Des balises et les traces de pneu

Dans l'enquête sur la mort d'Alexia Daval, dont le corps a été retrouvé fin octobre en partie brûlé dans un bois près de Gray en Haute-Saône, l'époux de la jeune femme de 29 ans a reconnu l'avoir tuée trois mois plus tard. Les enquêteurs ont été mis sur sa piste après qu'un voisin du couple a indiqué aux enquêteurs avoir entendu la voiture de fonction du mari quitter le domicile familial dans la nuit du 27 au 28 octobre, soit quelques heures avant le signalement de la disparition d'Alexia. Il aurait en effet entendu la voiture rouler sur une plaque métallique. Ce bruit l'aurait réveillé et il aurait regardé l'heure.

Un dispositif de traçage du véhicule a permis de confirmer que la voiture avait bel et bien bougé cette nuit-là. Le véhicule a ainsi été expertisé par l'Institut de recherche criminelle de la gendarmerie nationale pour comparer ses pneus avec les traces relevées près de l'endroit où le corps calciné de la joggeuse a été retrouvé. Des similitudes ont confirmé leurs soupçons.

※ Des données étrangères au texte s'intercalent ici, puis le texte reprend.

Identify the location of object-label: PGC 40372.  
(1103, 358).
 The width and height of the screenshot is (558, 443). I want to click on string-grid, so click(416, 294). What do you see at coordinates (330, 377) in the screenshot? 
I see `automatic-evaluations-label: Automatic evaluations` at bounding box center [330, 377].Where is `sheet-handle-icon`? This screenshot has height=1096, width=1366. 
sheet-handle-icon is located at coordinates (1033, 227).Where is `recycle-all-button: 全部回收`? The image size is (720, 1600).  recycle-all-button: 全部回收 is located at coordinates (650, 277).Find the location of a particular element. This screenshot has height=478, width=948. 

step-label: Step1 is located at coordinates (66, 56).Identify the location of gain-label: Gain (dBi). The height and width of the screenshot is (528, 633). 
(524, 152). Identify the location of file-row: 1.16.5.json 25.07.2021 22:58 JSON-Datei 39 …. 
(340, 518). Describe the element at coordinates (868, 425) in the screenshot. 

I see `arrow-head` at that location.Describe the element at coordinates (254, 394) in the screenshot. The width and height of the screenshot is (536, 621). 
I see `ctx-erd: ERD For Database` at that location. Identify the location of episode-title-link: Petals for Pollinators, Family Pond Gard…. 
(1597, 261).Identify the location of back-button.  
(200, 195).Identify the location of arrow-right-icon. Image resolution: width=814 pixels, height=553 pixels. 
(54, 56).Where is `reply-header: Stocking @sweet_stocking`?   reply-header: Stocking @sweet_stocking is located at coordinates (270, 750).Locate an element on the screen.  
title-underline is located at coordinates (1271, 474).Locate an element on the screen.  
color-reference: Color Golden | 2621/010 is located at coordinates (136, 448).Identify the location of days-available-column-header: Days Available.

"Des experts vont examiner le sol, la végétation"

De nouvelles recherches doivent être entreprises ce jeudi afin de retrouver l'ensemble du corps de la fillette. Patrick touron, directeur de cet institut, assure sur RMC que chaque détail compte. "Le médecin légiste va examiner le corps, des anthropologues vont étudier l'ensemble des traces qui pourraient être laissées, comme un coup de couteau, une arme." Il explique que de nouvelles techniques de recherches permettent de faire la lumière sur cette zone, considérée comme une scène de crime.

"Des experts vont examiner le sol, la végétation pour vérifier si la version qu'on nous verse est la bonne. C'est-à-dire si le corps a bien été déposé dans les dates proposées par Nordahl Lelandais. Il nous a raconté une version, il faut qu'on la confirme scientifiquement."

Le profil de cet homme interpelle au point que la gendarmerie a mis en place une cellule spéciale de coordination baptisée "Ariane", basée à l'Institut de recherche criminelle de la gendarmerie à Pontoise. Elle est composée de différents spécialistes, dont des analystes criminels du comportement, des spécialistes de la téléphonie, d'autres en cybercriminalité, chargés de reconstituer le parcours de vie de cet homme. L'objectif est de vérifier si son passé pourrait coïncide avec d'anciennes disparitions non élucidées. L'affaire Estelle Mouzin a par exemple été définitivement écartée.